Accordingly, the Court then considered the hypothetical situation of a suit brought in California, against a private museum for return of art, where the claims asserted turn only on state or foreign property law. If the private suit were brought in federal court under diversity jurisdiction, the Court explained that “according to long-settled precedent,” the federal court would borrow the forum state’s, California’s, choice-of-law rule to determine the substantive law of liability.

In more pointed words, the Court explained that the Ninth Circuit went rogue when it decided to apply a federal choice-of-law rule to determine whether California or Spanish law governed the Cassirers’ suit. The Court walked through the ways in which the resort to federal common lawmaking likely created a mismatch between the Foundation’s liability and a private museum’s liability, frustrating the intent of section 1606 of FSIA.

The Court described the intent of section 1606 of FSIA as “clear” but noted that even if it were not, there is “scant justification for federal common lawmaking in this context.” Indeed, federal courts are not permitted to engage in federal common lawmaking as a matter of preference—if a federal court is going to displace a state-created rule with a judicially created federal rule, it must be “necessary to protect uniquely federal interests.” No such interests were threatened by applying California’s choice-of-law rule, the Court explained, dismissing defendant Foundation’s argument that the government’s interest in foreign relations was compromised. The long-standing practice of courts outside the Ninth Circuit in applying state choice-of-law rules in FSIA suits has never given rise to foreign relations concerns.

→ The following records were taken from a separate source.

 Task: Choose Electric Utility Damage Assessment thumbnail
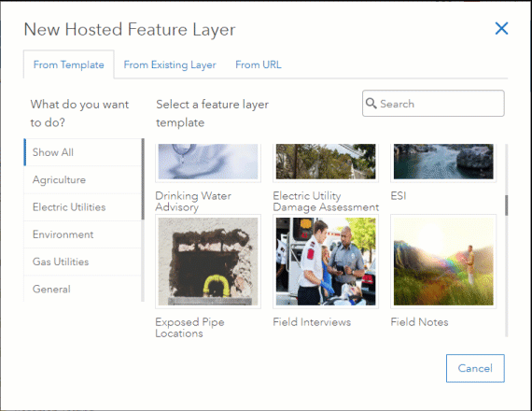(x=326, y=162)
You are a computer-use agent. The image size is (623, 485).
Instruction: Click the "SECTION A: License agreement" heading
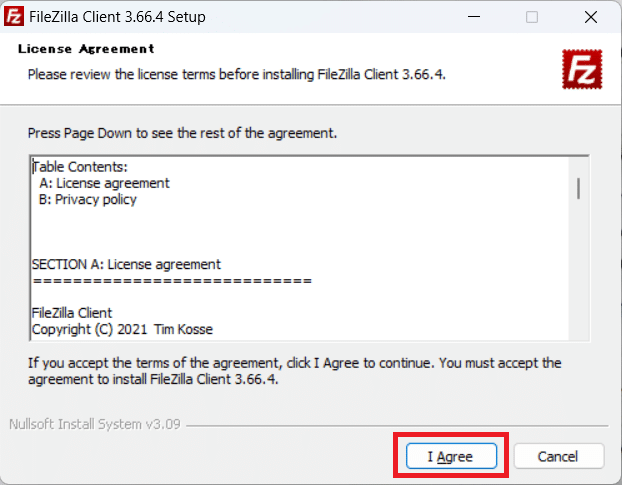(126, 265)
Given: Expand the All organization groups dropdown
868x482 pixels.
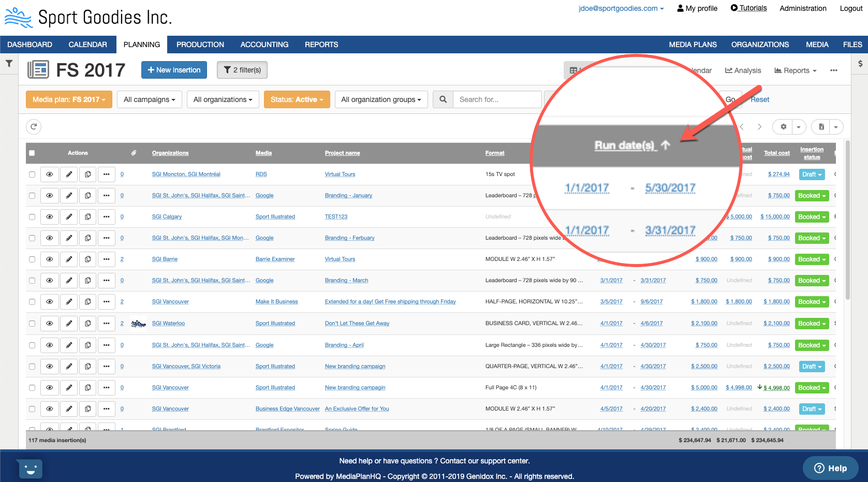Looking at the screenshot, I should (x=381, y=99).
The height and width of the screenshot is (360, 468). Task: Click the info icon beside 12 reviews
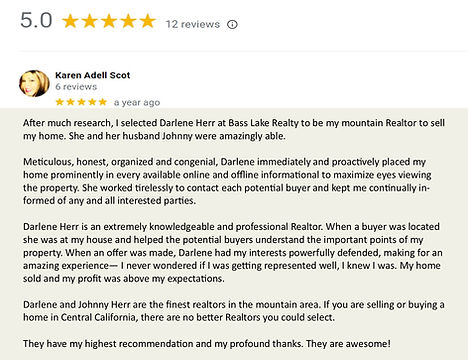pyautogui.click(x=232, y=24)
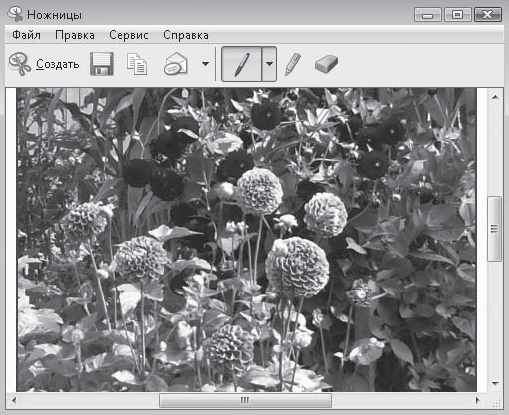Expand the send options dropdown arrow
The width and height of the screenshot is (509, 415).
[206, 64]
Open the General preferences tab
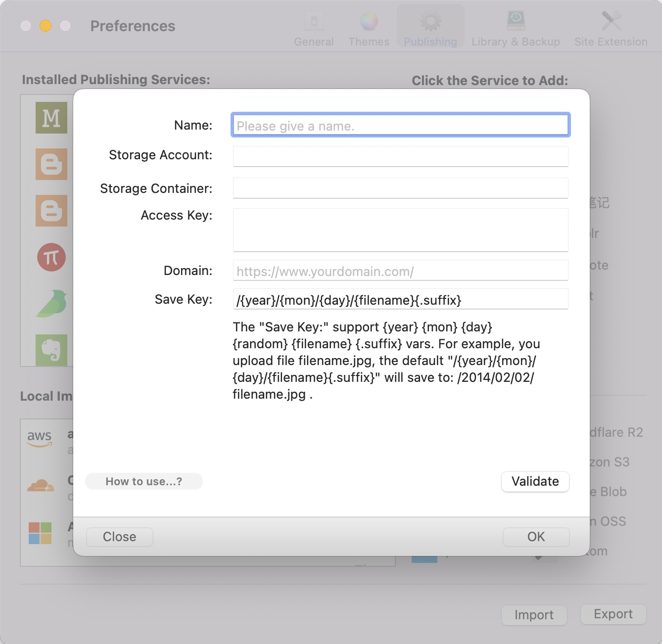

As the only mechanism by which to obtain jurisdiction over foreign sovereigns in U.S. courts, FSIA features prominently in suits to recover stolen art from foreign sovereigns or their instrumentalities. The Court’s decision elucidates how a court sitting in FSIA jurisdiction should resolve a conflict-of-law dispute, which is not uncommon in suits concerning moveable property given the variances in civil and common law. Section 1606 of FSIA demands that the law of liability be determined in the same manner it would be in a comparable private suit. In Cassirer, that meant the application of the forum state’s, California’s, choice-of-law rules to resolve the conflict-of-law dispute.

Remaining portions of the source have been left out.